Posted on October 22, 2012 15:33 by firstname.lastname@example.org
Lockheed Martin’s Skunk Works Programs became renowned for its ability to push the pace of aeronautical innovation without special interest oversight. Interested solely in the future of flying, the group’s autonomy helped it create the U2, the F-117 Nighthawk and the Raptor 22, all icons in the history of aircraft.
Such is the role of the PSIA-AASI Teams, which strive to advance the level of U.S. ski and snowboard instruction for the benefit of members across the country, regardless of their on-snow discipline or home state. Including the advent of the Skills Concept, and snowboard and adaptive instruction innovations among others, they too are bent on embracing the future, but always with the sense that they are building on the successes of the past.
“Our group has a duty to try and push the envelope of instruction,” AASI Snowboard Team Coach Lane Clegg said as the 2012 PSIA-AASI Teams Workshop opened under brilliant blue skies at Colorado's Copper Mountain on Sunday. “But we have to pay attention to the fact that we are doing that for all of our members, in a way that’s relevant to each division. We’re focused on progression, as well as the idea that we can’t move so quickly that we leave someone in the dust.”
Innovation can often walk a fine line between immediacy and irrelevance. Move too far too quickly, and you may outpace your target market. Which is why, as the new teams assemble for the first time since last spring’s selection process, they are interested in providing members with insight they can use right now, as well as breakthroughs that last.
“With all of the changes in technology and different things people want to do on their skis, I think instructors have been hungry for some clearer communication on exactly what we’re doing when we ski, and how we do it,” said PSIA Alpine Team Member Matt Boyd. “The expectations for us as a team are to define exactly what’s important about how Americans ski and precisely how we teach that, and I think that’s a conversation that’s important to all of us.”

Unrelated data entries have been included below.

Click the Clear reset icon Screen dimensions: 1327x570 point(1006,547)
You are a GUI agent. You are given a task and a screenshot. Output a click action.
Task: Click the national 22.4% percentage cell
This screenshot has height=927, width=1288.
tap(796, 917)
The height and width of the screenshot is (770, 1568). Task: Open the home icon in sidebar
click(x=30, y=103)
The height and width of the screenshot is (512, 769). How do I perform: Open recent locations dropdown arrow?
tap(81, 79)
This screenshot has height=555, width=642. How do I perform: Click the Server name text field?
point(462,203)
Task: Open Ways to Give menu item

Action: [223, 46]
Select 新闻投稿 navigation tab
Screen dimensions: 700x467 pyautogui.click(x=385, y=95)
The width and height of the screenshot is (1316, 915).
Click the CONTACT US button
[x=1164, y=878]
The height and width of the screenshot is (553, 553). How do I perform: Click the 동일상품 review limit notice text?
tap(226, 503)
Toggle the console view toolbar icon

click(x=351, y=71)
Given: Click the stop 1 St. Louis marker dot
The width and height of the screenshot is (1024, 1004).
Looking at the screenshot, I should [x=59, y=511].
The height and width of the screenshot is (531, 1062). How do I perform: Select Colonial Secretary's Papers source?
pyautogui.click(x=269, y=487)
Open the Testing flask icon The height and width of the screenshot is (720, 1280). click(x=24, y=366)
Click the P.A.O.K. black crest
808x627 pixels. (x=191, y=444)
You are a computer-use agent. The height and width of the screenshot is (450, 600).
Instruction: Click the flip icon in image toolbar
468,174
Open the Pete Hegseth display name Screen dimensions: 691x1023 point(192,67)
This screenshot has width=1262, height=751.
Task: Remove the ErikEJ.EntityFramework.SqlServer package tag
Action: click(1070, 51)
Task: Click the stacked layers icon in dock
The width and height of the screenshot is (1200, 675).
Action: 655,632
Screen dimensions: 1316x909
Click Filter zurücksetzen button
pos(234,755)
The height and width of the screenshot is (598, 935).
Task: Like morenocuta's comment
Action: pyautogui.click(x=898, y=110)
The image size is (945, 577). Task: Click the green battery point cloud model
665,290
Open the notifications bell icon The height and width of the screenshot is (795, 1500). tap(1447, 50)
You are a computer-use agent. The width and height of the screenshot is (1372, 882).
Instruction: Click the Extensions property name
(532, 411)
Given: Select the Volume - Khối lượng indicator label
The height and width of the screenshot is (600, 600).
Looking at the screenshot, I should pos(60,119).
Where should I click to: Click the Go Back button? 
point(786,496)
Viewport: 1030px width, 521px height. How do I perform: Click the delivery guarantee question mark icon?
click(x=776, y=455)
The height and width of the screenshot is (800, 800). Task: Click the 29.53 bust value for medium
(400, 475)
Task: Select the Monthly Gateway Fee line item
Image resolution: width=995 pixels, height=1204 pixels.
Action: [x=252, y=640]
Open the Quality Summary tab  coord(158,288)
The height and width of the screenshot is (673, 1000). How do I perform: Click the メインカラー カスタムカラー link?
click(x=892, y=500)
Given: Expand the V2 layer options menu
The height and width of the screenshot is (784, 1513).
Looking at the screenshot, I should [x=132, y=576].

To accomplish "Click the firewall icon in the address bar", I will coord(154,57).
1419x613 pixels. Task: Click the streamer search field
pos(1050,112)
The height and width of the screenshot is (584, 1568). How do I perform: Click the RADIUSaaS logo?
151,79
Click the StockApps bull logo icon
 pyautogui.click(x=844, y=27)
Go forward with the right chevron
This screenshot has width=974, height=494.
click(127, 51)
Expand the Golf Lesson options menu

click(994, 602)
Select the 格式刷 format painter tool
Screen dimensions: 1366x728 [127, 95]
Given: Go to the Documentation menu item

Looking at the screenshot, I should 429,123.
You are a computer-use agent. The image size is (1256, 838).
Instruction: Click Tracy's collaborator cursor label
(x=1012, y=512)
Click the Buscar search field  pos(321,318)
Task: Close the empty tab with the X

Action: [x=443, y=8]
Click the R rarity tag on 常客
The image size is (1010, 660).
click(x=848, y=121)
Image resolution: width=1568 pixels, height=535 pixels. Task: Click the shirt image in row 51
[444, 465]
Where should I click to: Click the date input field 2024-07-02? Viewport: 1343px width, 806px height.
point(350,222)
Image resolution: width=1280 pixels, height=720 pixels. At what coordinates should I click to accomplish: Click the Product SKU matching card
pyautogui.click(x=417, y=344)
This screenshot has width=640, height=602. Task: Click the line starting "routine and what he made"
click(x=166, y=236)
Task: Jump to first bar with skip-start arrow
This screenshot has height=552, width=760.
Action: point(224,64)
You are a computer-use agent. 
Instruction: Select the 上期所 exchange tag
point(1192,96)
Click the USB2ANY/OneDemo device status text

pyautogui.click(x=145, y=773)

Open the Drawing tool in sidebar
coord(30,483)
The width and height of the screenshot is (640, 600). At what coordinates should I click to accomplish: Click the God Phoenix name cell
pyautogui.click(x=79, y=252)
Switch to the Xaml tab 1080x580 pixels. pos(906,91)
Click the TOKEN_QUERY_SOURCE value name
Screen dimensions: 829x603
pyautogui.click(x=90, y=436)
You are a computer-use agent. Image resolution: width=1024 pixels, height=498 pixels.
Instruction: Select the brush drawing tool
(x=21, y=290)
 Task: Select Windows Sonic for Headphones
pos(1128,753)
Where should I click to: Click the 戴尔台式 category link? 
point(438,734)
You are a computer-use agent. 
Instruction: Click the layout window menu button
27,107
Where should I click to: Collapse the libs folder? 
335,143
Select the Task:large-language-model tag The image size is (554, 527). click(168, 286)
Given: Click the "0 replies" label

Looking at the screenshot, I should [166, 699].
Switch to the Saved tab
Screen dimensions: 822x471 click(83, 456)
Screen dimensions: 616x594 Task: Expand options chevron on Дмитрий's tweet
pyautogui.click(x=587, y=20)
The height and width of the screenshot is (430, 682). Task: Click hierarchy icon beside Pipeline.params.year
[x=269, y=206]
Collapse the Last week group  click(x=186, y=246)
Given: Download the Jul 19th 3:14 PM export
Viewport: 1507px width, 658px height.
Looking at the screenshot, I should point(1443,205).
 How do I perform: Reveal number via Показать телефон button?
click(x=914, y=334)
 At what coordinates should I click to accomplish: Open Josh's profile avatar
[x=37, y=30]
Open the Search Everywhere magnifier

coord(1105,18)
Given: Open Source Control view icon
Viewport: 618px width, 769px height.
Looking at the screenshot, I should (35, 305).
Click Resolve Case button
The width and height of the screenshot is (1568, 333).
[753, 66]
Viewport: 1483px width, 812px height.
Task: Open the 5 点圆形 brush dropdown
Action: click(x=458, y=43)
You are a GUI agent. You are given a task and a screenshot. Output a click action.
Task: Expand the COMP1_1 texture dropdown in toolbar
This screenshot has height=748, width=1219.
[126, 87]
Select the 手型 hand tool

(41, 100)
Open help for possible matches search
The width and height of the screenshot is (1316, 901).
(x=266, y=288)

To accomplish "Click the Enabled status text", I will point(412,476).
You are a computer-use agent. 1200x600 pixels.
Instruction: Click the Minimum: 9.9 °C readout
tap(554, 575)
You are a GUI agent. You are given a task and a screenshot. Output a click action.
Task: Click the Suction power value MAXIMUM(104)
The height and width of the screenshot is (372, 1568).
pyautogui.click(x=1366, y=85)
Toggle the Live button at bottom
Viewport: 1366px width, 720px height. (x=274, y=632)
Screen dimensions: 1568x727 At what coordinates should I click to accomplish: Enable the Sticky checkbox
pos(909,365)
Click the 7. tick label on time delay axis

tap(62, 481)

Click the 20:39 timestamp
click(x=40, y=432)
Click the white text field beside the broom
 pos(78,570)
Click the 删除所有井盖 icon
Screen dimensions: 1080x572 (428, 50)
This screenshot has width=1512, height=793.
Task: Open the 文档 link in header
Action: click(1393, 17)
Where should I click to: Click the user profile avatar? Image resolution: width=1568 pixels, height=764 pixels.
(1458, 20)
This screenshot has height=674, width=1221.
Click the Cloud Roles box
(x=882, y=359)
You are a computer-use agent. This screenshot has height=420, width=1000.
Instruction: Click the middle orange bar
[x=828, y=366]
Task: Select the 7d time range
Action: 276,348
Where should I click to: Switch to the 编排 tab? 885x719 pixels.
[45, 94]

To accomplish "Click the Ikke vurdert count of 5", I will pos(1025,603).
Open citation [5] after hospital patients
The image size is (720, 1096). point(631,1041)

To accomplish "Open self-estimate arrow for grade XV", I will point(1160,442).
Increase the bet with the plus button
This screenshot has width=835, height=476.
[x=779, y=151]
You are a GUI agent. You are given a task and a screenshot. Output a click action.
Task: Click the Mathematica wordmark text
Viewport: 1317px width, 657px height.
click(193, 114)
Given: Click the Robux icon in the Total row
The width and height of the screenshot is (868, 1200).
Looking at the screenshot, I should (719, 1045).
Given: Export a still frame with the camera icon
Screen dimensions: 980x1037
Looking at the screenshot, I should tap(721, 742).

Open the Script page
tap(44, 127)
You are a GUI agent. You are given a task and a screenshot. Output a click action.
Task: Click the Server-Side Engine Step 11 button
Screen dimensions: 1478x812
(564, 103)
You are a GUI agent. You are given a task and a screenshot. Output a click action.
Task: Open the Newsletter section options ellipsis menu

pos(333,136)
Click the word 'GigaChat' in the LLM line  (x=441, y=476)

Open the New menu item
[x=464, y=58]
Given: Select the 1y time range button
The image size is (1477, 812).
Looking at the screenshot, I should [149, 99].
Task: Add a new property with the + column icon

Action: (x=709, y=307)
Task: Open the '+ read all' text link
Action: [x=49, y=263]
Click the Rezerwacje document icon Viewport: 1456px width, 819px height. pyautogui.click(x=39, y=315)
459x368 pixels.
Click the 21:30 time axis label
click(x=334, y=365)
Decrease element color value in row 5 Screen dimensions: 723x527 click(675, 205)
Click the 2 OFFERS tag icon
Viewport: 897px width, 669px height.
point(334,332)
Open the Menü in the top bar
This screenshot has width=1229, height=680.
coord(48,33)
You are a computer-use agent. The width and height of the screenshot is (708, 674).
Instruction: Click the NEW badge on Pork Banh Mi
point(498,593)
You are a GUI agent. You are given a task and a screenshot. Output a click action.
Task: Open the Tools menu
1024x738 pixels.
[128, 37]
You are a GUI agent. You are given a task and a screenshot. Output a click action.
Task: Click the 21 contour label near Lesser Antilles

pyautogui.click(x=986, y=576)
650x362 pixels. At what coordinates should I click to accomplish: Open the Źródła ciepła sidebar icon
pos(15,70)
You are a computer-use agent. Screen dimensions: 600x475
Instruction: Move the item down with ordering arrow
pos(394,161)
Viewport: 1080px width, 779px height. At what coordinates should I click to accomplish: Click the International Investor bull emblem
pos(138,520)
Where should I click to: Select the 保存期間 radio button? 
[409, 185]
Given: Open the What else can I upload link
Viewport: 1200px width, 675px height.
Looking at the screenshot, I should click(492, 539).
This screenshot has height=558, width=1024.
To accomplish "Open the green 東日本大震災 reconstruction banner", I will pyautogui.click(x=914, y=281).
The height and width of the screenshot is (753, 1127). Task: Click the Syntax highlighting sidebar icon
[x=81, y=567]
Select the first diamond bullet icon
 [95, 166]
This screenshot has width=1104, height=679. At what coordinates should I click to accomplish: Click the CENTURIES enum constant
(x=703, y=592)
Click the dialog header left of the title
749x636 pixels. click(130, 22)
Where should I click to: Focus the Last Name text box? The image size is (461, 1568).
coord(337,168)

And “conversation” may be the most important word of the week. That’s because rather than just ripping up and down the one run Copper has open for the teams this week, there are, instead, in-depth dialogues taking place, from the summit to the flats to each chairlift.
“What we’re really trying to do is create a clear content picture that works to everyone’s benefit,” PSIA Nordic Team Coach Scott McGee said of his team’s goal to rewrite the instruction manuals for both cross-country skiing and telemark. “We could all come up with endless numbers of drills and exercises for people to present, but what we think is more effective is to focus on what kind organization and cohesive structure will benefit the members, the resorts, and organizations such as the USSA alike.”
“We’re just at the beginning right now,” McGee added. “But that’s what we want to create.”